Another client was struck while she was riding to work in a bike lane. A witness told police the driver turned abruptly into her without signaling or slowing.
She was struck by the car and flew over the hood, landing in the intersection, injured.
Despite the witness’s account, the driver was not cited. I have placed nine telephone calls over the course of three weeks to the officer to ask him about this decision, but he has not returned my calls.
In front of me now is a police report of a woman who was slapped by the passenger of a car that had driven up alongside her as she rode her bicycle on Campbell Avenue.
She got the license number at the next light, but police refused to track the driver down and cite him.
One final example: Another client was cycling with a friend when a passenger leaned out a truck window and threw a soft drink at him, striking him in the head. The pair caught up with the pickup at the light and were calling 911 when the driver charged them in his vehicle.
They were able to leap out of the way, but the truck ran over both bicycles and dragged them for several blocks.
A good Samaritan followed the truck, got the license number and retrieved the destroyed bicycles. Again the police refused to cite the driver!
Only after we filed a complaint and pressured police to cite this man did they act, but at his trial the police failed to show, and the city attorney settled the case without a trial.

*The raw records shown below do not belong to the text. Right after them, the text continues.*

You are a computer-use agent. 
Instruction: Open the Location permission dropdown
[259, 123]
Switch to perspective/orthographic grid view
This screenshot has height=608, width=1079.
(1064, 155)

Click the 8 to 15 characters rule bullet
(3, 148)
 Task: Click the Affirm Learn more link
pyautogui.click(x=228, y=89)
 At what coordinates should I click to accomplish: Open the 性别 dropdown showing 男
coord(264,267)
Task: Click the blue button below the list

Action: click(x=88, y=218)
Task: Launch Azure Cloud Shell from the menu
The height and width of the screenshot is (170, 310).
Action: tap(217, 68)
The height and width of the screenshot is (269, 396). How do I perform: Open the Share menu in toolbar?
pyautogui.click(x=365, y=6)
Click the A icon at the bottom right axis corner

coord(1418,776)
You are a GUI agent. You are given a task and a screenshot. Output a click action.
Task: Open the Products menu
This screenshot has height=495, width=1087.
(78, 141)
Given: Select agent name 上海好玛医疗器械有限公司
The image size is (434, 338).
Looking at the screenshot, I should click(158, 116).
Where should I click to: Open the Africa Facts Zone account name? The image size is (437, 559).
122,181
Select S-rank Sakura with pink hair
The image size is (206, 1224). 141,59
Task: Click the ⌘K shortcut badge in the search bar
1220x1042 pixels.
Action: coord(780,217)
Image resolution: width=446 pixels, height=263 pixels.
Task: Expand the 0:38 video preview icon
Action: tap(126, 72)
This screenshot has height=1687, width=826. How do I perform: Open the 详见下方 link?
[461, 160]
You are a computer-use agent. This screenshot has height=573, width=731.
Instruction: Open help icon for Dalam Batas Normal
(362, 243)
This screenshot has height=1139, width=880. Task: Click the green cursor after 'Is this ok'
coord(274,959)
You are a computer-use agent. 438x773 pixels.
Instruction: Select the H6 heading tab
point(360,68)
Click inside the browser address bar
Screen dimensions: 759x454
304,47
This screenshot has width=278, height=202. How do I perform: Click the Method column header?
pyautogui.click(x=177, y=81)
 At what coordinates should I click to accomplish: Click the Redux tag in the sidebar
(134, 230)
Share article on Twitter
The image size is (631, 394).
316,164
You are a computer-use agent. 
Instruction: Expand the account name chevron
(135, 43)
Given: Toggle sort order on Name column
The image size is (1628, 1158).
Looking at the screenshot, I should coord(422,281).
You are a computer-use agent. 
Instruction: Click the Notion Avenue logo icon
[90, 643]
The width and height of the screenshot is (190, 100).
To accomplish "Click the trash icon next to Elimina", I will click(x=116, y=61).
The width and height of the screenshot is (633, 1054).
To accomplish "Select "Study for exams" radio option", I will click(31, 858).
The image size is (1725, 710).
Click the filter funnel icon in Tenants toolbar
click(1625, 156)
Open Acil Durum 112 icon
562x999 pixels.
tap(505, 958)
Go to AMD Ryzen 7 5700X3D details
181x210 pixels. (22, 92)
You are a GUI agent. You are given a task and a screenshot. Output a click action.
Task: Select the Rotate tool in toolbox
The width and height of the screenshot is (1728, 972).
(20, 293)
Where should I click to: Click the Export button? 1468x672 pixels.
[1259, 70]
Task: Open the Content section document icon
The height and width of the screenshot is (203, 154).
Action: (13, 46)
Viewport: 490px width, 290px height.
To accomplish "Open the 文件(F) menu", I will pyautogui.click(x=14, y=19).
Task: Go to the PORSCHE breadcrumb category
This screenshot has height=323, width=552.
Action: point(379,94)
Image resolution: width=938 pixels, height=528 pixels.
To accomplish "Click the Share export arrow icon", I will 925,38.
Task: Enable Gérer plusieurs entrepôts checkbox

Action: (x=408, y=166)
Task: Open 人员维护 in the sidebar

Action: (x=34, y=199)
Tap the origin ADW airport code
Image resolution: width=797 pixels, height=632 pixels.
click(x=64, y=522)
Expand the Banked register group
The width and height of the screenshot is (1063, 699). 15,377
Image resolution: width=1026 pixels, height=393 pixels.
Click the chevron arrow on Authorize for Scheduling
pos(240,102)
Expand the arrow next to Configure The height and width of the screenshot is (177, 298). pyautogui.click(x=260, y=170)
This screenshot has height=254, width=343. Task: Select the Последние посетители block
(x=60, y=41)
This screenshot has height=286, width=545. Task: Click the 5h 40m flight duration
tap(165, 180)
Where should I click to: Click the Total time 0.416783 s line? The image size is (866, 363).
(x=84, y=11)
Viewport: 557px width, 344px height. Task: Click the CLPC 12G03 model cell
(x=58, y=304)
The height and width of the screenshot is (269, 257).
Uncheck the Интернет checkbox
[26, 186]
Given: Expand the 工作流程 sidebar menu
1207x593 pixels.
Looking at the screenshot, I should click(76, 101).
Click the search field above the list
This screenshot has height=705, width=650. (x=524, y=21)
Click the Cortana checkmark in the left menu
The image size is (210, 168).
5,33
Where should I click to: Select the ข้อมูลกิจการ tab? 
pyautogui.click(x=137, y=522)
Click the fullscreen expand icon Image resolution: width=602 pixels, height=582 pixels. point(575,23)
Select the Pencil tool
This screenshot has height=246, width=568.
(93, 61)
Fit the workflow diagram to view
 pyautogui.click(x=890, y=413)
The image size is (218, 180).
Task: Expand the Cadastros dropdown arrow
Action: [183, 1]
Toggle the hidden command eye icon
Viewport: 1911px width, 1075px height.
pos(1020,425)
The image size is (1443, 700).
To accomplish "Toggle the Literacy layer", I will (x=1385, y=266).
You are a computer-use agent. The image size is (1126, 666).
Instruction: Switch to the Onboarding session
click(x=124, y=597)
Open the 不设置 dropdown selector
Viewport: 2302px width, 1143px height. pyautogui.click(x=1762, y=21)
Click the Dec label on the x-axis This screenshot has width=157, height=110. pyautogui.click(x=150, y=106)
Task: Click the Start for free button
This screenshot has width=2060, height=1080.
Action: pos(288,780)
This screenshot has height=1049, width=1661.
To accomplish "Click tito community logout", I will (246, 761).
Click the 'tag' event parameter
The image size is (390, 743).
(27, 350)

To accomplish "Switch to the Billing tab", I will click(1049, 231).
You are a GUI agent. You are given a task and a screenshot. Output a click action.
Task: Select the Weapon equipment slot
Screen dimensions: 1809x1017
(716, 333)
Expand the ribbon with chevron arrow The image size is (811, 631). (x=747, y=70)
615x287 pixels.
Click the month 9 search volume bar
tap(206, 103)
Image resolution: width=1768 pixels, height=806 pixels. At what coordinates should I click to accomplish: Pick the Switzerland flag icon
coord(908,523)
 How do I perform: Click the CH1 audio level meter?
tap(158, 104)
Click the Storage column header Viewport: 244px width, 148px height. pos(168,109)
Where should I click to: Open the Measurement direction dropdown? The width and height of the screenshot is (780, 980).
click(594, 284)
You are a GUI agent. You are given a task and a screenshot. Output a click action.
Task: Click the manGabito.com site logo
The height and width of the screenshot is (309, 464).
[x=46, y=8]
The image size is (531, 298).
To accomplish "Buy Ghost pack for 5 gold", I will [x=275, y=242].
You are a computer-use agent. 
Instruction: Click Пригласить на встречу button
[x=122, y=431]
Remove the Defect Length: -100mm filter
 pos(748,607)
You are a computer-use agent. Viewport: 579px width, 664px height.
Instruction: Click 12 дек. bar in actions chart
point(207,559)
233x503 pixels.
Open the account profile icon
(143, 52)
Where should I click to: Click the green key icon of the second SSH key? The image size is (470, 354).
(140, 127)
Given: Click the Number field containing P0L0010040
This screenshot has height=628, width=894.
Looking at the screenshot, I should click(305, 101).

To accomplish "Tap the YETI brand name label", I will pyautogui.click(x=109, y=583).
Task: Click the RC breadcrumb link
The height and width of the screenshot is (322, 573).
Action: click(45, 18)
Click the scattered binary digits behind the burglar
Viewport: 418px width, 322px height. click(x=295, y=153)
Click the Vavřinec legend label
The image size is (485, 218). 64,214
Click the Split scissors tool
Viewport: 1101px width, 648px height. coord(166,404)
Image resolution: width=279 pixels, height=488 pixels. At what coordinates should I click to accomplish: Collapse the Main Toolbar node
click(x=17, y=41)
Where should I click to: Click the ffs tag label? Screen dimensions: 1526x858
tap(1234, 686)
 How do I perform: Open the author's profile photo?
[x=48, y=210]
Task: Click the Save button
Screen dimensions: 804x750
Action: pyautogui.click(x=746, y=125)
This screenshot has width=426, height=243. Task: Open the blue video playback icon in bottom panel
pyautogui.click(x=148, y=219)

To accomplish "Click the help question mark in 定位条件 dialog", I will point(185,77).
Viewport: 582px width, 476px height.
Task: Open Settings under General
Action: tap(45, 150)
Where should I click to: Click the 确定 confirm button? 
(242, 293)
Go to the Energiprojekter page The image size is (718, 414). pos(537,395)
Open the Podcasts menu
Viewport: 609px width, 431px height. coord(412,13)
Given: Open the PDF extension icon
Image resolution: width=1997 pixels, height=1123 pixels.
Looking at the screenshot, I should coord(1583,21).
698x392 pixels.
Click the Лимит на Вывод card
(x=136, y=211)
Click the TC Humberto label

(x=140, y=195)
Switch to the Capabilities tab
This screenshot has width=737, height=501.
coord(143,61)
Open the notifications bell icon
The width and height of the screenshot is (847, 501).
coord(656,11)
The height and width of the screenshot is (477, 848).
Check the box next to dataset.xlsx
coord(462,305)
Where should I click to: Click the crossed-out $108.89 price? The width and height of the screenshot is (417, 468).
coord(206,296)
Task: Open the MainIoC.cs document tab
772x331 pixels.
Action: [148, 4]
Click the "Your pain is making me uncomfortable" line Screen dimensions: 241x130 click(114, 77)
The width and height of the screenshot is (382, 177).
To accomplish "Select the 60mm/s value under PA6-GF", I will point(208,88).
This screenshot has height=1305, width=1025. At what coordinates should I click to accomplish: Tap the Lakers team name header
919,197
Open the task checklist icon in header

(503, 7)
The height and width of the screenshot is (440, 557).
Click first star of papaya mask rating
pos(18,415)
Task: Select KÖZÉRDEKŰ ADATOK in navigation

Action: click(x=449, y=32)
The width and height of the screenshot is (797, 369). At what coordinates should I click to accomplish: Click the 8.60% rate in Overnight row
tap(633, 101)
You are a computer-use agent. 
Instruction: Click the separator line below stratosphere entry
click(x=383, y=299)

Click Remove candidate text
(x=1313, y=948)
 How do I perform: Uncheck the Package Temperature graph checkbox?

The driver received no fine or jail time and only a few points off his license. This slap on the wrist angered many people in Tucson’s cycling community.
I cannot explain the police reluctance to protect bicyclists.
I do not understand why they will not track 911 calls by people who flee accident scenes while their victims lie bleeding.
I cannot explain why they hold harmless a driver who abruptly charges into and injures a cyclist in a bike lane or one who assaults cyclists with thrown objects.
But until something changes at the Tucson Police Department, Tucson will never deserve the cherished “platinum” status.
On the contrary, a downgrade is in order.
Erik Ryberg is a Tucson lawyer who represents bicyclists who have been injured or assaulted by motorists.